EXERCISE:
Pull out every line in the material below that contains the word "link", copying each one in full.

DATA FOR THIS EXERCISE:
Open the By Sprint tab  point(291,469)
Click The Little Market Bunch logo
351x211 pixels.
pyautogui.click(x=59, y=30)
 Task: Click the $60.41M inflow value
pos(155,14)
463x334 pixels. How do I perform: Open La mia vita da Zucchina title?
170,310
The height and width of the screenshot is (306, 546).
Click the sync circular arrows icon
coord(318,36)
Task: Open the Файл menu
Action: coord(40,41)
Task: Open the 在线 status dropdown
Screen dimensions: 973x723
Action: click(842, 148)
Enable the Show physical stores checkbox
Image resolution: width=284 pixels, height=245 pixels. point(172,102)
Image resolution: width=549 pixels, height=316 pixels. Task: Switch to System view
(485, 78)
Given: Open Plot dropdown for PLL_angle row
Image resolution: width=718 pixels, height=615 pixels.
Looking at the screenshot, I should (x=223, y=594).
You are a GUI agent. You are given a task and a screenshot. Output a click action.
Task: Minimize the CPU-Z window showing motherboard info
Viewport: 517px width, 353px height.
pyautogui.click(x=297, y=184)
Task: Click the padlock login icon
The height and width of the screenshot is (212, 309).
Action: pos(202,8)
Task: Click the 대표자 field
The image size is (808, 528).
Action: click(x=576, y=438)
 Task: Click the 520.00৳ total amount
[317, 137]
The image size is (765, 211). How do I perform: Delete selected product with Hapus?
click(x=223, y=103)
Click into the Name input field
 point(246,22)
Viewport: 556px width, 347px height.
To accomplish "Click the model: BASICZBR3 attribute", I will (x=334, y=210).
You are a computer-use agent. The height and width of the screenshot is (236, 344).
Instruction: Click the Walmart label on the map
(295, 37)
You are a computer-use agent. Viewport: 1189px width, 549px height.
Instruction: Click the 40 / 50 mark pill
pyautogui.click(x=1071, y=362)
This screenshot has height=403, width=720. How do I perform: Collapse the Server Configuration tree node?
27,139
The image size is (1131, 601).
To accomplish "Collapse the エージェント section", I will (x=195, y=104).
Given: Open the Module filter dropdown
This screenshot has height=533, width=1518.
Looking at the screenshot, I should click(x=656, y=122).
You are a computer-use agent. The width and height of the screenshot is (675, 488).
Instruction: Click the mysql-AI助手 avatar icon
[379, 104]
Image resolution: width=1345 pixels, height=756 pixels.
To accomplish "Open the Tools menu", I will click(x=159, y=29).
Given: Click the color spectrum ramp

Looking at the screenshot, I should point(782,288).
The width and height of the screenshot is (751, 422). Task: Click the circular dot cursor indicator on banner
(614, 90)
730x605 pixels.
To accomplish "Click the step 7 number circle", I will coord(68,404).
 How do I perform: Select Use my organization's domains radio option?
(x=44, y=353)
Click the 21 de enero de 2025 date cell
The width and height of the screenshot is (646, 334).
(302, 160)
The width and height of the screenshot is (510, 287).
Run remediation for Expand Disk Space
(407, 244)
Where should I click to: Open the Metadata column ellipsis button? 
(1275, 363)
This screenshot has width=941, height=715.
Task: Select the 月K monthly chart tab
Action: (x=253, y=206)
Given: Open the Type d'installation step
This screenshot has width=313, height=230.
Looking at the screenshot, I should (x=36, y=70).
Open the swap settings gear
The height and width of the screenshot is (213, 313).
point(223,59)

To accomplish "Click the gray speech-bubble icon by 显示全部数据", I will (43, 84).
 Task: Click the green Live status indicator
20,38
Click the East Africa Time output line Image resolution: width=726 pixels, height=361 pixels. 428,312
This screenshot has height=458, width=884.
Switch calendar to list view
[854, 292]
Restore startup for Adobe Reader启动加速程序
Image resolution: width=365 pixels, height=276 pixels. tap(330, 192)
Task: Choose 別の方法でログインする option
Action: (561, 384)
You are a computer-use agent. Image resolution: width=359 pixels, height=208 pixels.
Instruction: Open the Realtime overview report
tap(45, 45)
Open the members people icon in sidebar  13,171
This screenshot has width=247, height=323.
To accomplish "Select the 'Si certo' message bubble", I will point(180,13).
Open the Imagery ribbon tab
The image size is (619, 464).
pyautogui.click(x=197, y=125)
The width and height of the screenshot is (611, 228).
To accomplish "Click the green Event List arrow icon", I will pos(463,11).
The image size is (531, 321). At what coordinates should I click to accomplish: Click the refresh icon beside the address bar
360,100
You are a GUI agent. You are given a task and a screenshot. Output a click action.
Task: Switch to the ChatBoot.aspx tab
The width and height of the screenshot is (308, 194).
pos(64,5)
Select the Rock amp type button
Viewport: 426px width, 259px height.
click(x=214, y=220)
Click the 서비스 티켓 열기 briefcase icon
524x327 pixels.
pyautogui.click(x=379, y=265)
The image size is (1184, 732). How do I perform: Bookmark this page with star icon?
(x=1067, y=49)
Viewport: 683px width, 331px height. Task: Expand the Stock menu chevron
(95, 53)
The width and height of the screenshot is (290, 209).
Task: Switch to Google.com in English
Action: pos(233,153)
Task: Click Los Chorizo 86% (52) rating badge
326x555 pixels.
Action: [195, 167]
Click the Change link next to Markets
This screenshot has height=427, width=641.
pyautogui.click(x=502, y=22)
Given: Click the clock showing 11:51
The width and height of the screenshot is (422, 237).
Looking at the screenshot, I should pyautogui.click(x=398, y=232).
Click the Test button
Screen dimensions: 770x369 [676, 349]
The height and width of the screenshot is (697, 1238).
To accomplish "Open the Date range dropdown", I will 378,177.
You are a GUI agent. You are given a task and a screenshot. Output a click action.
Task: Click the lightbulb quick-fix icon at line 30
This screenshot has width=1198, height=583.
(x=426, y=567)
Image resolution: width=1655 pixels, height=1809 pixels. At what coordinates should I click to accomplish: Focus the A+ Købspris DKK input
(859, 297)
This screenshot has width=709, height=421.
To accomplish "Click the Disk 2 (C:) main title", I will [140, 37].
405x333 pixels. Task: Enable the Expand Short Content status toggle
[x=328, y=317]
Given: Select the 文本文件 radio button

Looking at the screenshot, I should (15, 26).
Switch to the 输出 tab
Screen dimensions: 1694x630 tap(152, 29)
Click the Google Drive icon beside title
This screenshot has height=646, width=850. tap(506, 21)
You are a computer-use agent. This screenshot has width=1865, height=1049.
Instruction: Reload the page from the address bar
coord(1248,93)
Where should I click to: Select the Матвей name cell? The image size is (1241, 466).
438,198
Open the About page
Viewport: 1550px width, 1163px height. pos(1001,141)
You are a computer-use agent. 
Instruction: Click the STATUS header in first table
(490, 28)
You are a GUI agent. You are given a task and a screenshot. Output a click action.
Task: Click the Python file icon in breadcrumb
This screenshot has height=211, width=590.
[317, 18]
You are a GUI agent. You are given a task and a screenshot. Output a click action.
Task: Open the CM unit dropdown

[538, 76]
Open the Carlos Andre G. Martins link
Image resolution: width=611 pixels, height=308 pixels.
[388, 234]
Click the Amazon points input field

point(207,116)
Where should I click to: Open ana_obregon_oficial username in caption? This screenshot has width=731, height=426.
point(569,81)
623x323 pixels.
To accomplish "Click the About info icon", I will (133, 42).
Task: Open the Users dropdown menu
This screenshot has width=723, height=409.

WRITTEN ANSWER:
Click the Change link next to Markets
Open the Carlos Andre G. Martins link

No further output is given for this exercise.